# [EXCERPTED RECORDS]
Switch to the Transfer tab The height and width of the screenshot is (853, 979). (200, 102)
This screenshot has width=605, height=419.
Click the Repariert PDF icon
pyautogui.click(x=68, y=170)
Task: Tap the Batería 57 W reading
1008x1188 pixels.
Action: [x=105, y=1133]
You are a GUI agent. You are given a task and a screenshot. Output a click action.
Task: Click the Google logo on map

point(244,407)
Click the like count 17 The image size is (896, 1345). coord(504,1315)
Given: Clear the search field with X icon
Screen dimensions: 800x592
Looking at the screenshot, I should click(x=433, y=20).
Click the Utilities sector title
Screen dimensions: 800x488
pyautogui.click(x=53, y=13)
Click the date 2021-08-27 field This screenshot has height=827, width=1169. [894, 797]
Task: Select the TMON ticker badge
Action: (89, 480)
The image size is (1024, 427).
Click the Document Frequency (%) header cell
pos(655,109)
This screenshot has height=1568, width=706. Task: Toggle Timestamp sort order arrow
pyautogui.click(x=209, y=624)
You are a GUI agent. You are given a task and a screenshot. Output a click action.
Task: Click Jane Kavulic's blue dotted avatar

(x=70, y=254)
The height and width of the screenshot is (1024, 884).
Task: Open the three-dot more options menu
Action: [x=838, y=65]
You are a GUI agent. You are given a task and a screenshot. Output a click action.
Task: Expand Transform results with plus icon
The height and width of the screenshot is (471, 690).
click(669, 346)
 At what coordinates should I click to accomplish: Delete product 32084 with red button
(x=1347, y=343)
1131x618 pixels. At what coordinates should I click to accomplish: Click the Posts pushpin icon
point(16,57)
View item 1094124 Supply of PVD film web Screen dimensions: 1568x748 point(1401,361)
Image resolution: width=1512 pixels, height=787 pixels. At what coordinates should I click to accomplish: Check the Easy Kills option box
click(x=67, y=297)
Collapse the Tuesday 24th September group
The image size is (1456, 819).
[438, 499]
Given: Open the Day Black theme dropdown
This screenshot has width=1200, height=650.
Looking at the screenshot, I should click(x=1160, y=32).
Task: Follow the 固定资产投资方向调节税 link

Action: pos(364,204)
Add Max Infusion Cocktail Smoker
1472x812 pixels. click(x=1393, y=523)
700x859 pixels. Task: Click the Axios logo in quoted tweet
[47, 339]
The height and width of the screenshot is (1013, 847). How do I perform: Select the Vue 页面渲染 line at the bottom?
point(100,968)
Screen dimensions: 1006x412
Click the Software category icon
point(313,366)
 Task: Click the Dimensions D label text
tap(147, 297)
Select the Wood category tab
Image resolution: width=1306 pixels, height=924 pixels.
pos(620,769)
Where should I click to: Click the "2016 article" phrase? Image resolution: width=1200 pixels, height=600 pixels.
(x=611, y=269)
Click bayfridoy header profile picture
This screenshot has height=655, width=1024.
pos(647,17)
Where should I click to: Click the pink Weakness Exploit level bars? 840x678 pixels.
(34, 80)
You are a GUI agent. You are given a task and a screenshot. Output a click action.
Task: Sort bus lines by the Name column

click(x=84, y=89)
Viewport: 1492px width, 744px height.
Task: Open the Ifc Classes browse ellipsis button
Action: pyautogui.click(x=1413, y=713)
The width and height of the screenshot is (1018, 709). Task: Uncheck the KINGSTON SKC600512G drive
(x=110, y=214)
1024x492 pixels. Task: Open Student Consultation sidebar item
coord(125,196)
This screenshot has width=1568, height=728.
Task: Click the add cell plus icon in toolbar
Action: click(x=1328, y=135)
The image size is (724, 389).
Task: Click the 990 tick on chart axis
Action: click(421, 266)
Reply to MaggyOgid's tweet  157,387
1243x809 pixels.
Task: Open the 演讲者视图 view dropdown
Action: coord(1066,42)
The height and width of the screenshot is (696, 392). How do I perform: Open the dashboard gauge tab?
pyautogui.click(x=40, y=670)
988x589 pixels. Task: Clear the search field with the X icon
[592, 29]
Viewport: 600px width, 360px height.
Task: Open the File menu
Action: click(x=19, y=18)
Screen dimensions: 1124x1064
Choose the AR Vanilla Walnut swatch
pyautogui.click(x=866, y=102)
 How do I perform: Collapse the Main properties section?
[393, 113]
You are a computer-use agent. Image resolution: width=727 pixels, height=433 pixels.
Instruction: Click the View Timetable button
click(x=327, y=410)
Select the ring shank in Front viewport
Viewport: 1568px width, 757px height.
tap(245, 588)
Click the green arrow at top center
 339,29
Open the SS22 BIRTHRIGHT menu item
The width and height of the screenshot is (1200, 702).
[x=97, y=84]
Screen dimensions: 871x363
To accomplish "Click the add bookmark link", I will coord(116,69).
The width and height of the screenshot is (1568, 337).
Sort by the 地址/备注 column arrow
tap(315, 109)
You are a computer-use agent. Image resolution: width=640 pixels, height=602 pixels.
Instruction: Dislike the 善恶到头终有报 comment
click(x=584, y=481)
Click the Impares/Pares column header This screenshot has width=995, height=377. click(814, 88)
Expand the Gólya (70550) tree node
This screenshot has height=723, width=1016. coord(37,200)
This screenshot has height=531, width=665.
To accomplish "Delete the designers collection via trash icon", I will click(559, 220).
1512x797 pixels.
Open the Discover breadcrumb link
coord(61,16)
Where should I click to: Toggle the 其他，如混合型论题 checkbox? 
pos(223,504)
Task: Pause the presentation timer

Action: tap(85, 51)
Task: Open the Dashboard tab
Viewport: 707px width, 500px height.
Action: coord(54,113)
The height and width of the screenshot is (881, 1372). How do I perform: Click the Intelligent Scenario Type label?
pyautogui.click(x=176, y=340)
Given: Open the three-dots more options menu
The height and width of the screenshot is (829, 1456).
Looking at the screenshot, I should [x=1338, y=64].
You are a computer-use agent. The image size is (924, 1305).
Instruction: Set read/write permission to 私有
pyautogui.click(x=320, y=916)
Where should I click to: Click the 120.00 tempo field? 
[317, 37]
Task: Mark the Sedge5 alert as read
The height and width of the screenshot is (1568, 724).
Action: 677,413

# [YOUR GOAL]
Going line by line, copy the data above exactly.

# [RESULT OF THE TASK]
Switch to the Transfer tab The height and width of the screenshot is (853, 979). (200, 102)
This screenshot has width=605, height=419.
Click the Repariert PDF icon
pyautogui.click(x=68, y=170)
Task: Tap the Batería 57 W reading
1008x1188 pixels.
Action: [x=105, y=1133]
You are a GUI agent. You are given a task and a screenshot. Output a click action.
Task: Click the Google logo on map

point(244,407)
Click the like count 17 The image size is (896, 1345). coord(504,1315)
Given: Clear the search field with X icon
Screen dimensions: 800x592
Looking at the screenshot, I should click(x=433, y=20).
Click the Utilities sector title
Screen dimensions: 800x488
pyautogui.click(x=53, y=13)
Click the date 2021-08-27 field This screenshot has height=827, width=1169. [894, 797]
Task: Select the TMON ticker badge
Action: (89, 480)
The image size is (1024, 427).
Click the Document Frequency (%) header cell
pos(655,109)
This screenshot has height=1568, width=706. Task: Toggle Timestamp sort order arrow
pyautogui.click(x=209, y=624)
You are a GUI agent. You are given a task and a screenshot. Output a click action.
Task: Click Jane Kavulic's blue dotted avatar

(x=70, y=254)
The height and width of the screenshot is (1024, 884).
Task: Open the three-dot more options menu
Action: [x=838, y=65]
You are a GUI agent. You are given a task and a screenshot. Output a click action.
Task: Expand Transform results with plus icon
The height and width of the screenshot is (471, 690).
click(669, 346)
 At what coordinates should I click to accomplish: Delete product 32084 with red button
(x=1347, y=343)
1131x618 pixels. At what coordinates should I click to accomplish: Click the Posts pushpin icon
point(16,57)
View item 1094124 Supply of PVD film web Screen dimensions: 1568x748 point(1401,361)
Image resolution: width=1512 pixels, height=787 pixels. At what coordinates should I click to accomplish: Check the Easy Kills option box
click(x=67, y=297)
Collapse the Tuesday 24th September group
The image size is (1456, 819).
[438, 499]
Given: Open the Day Black theme dropdown
This screenshot has width=1200, height=650.
Looking at the screenshot, I should click(x=1160, y=32).
Task: Follow the 固定资产投资方向调节税 link

Action: pos(364,204)
Add Max Infusion Cocktail Smoker
1472x812 pixels. click(x=1393, y=523)
700x859 pixels. Task: Click the Axios logo in quoted tweet
[47, 339]
The height and width of the screenshot is (1013, 847). How do I perform: Select the Vue 页面渲染 line at the bottom?
point(100,968)
Screen dimensions: 1006x412
Click the Software category icon
point(313,366)
 Task: Click the Dimensions D label text
tap(147, 297)
Select the Wood category tab
Image resolution: width=1306 pixels, height=924 pixels.
pos(620,769)
Where should I click to: Click the "2016 article" phrase? Image resolution: width=1200 pixels, height=600 pixels.
(x=611, y=269)
Click bayfridoy header profile picture
This screenshot has height=655, width=1024.
pos(647,17)
Where should I click to: Click the pink Weakness Exploit level bars? 840x678 pixels.
(34, 80)
You are a GUI agent. You are given a task and a screenshot. Output a click action.
Task: Sort bus lines by the Name column

click(x=84, y=89)
Viewport: 1492px width, 744px height.
Task: Open the Ifc Classes browse ellipsis button
Action: pyautogui.click(x=1413, y=713)
The width and height of the screenshot is (1018, 709). Task: Uncheck the KINGSTON SKC600512G drive
(x=110, y=214)
1024x492 pixels. Task: Open Student Consultation sidebar item
coord(125,196)
This screenshot has width=1568, height=728.
Task: Click the add cell plus icon in toolbar
Action: click(x=1328, y=135)
The image size is (724, 389).
Task: Click the 990 tick on chart axis
Action: click(421, 266)
Reply to MaggyOgid's tweet  157,387
1243x809 pixels.
Task: Open the 演讲者视图 view dropdown
Action: coord(1066,42)
The height and width of the screenshot is (696, 392). How do I perform: Open the dashboard gauge tab?
pyautogui.click(x=40, y=670)
988x589 pixels. Task: Clear the search field with the X icon
[592, 29]
Viewport: 600px width, 360px height.
Task: Open the File menu
Action: click(x=19, y=18)
Screen dimensions: 1124x1064
Choose the AR Vanilla Walnut swatch
pyautogui.click(x=866, y=102)
 How do I perform: Collapse the Main properties section?
[393, 113]
You are a computer-use agent. Image resolution: width=727 pixels, height=433 pixels.
Instruction: Click the View Timetable button
click(x=327, y=410)
Select the ring shank in Front viewport
Viewport: 1568px width, 757px height.
tap(245, 588)
Click the green arrow at top center
 339,29
Open the SS22 BIRTHRIGHT menu item
The width and height of the screenshot is (1200, 702).
[x=97, y=84]
Screen dimensions: 871x363
To accomplish "Click the add bookmark link", I will coord(116,69).
The width and height of the screenshot is (1568, 337).
Sort by the 地址/备注 column arrow
tap(315, 109)
You are a computer-use agent. Image resolution: width=640 pixels, height=602 pixels.
Instruction: Dislike the 善恶到头终有报 comment
click(x=584, y=481)
Click the Impares/Pares column header This screenshot has width=995, height=377. click(814, 88)
Expand the Gólya (70550) tree node
This screenshot has height=723, width=1016. coord(37,200)
This screenshot has height=531, width=665.
To accomplish "Delete the designers collection via trash icon", I will click(559, 220).
1512x797 pixels.
Open the Discover breadcrumb link
coord(61,16)
Where should I click to: Toggle the 其他，如混合型论题 checkbox? 
pos(223,504)
Task: Pause the presentation timer

Action: tap(85, 51)
Task: Open the Dashboard tab
Viewport: 707px width, 500px height.
Action: coord(54,113)
The height and width of the screenshot is (881, 1372). How do I perform: Click the Intelligent Scenario Type label?
pyautogui.click(x=176, y=340)
Given: Open the three-dots more options menu
The height and width of the screenshot is (829, 1456).
Looking at the screenshot, I should [x=1338, y=64].
You are a computer-use agent. The image size is (924, 1305).
Instruction: Set read/write permission to 私有
pyautogui.click(x=320, y=916)
Where should I click to: Click the 120.00 tempo field? 
[317, 37]
Task: Mark the Sedge5 alert as read
The height and width of the screenshot is (1568, 724).
Action: 677,413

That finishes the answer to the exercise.